• YOUR TASK: State only how many lines below include the word "screenshot".

• INFORMATION GIVEN:
● ● ● ● ● ● ●

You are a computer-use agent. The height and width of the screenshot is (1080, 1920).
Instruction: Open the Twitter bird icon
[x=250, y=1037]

● ● ● ● ● ● ●

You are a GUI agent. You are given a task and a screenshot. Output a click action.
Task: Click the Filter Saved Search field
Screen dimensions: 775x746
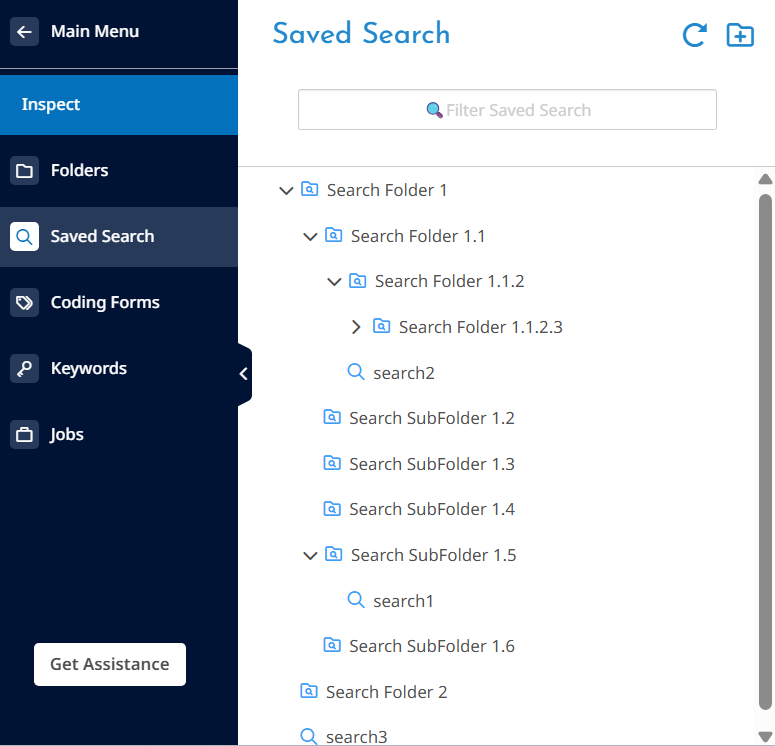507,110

● ● ● ● ● ● ●

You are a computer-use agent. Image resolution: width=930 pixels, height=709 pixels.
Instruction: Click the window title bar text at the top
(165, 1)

● ● ● ● ● ● ●

• REPLY: 2